In August 2015, the team from PILS was chosen to represent Indonesia in the 2015 Asia Cup International Law Moot Court Competition in Tokyo, Japan. The team defeated opponents from across Asia, including Japan, the Philippines, Thailand, and Vietnam, and emerged as the third-place winner in the competition. The team also won the Best Memorial Award, becoming the first team from Indonesia to achieve such a feat. Both oralists of the team were ranked in the top 10 oralists.

Almost every year, the representative of International Relations Department students for PNMHII (Pertemuan Nasional Mahasiswa Hubungan Internasional se-Indonesia) achieved the award of Best Delegation for their performance in the Short Diplomatic Course.

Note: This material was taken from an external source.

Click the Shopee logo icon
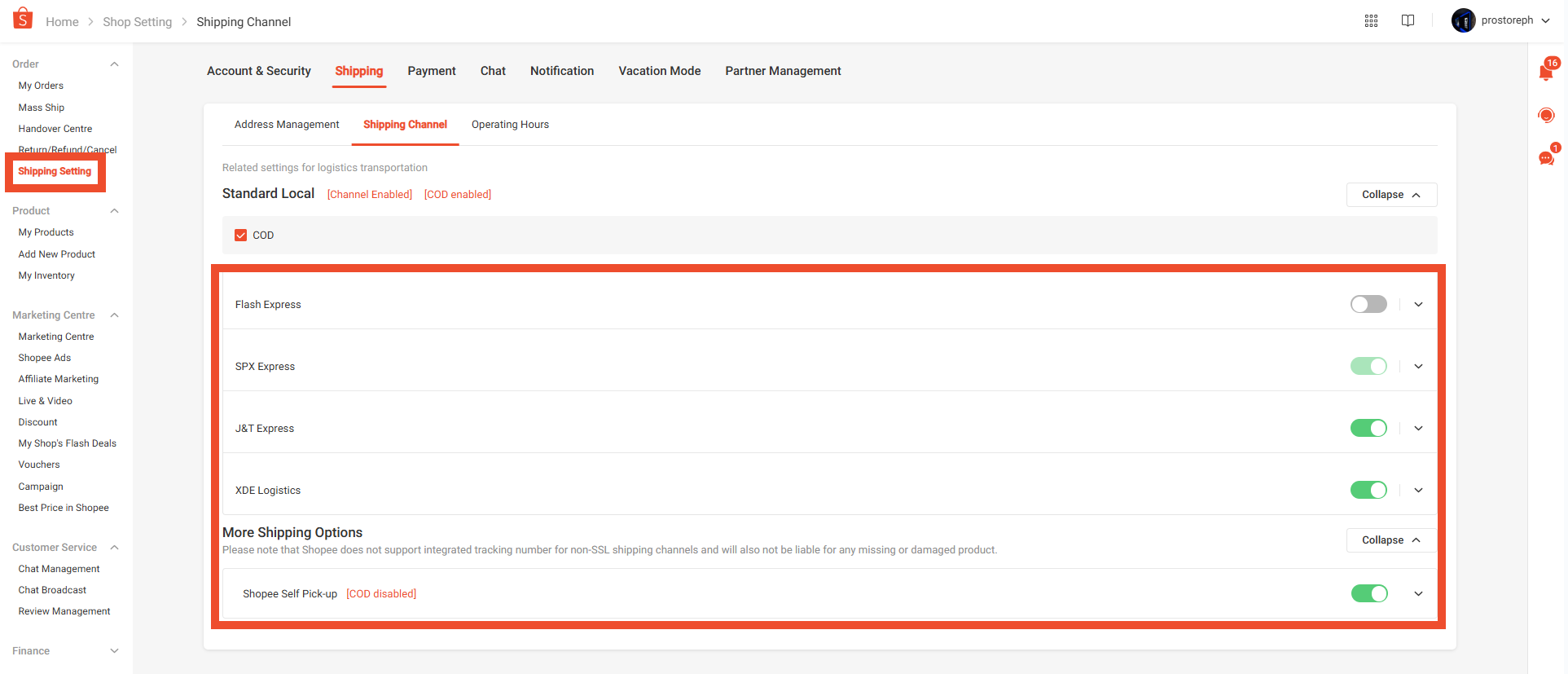The width and height of the screenshot is (1568, 674). pos(23,18)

In the same event, the students obtained awards each year for their presentation in the 'diskusi ilmiah'. PNMHII is an annual meeting and conference of International Relations students all over Indonesia.

=== Choir ===
Parahyangan Catholic University Choir has consistently brought awards and recognitions from international competitions:
- 1st Prize (Mixed Choir) at Nederlands International Koor Festival in 1995, Arnhem
- 1st Prize (Folklore), 3rd Prize (Mixed Choir), 3rd Prize (Female Choir) at XLV Concorso Polifonico Internazionale "Guido d'Arezzo" in 1997, Arezzo
- 2nd Prize (Mixed Choir), 2nd Prize (Musica Sacra), 3rd Prize (Folklore A Capella) at 1st Choir Olympics in 2000, Linz
- 1st Prize (Mixed Choir), 1st Level Achievement at 8th International Chamber Choir Competition Marktoberdorf in 2003
- 2nd Prize (Volksliedbewerb), 3rd Prize (Kuntsliedbewerb) at 45th International Competition of Choral Singing in 2008, Spittal an der Drau
- 1st Prize (Folksong Choirs), 2nd Prize (Mixed Choir) at Llangollen International Musical Eisteddfod in 2010, Eisteddfod, Llangollen
- 3rd Prize (Free Expression) at 40th Florilege Vocal de Tours in 2011, Tours
- 2nd Prize (Historical Period) at LXI Concorso Polifonico Internazionale "Guido d'Arezzo" in 2013, Arezzo
- 1st Prize (Kuntsliedbewerb) at 51st International Competition of Choral Singing in 2014, Spittal an der Drau

== Notable alumni ==

- Fatia Maulidiyanti (2015): human rights activist.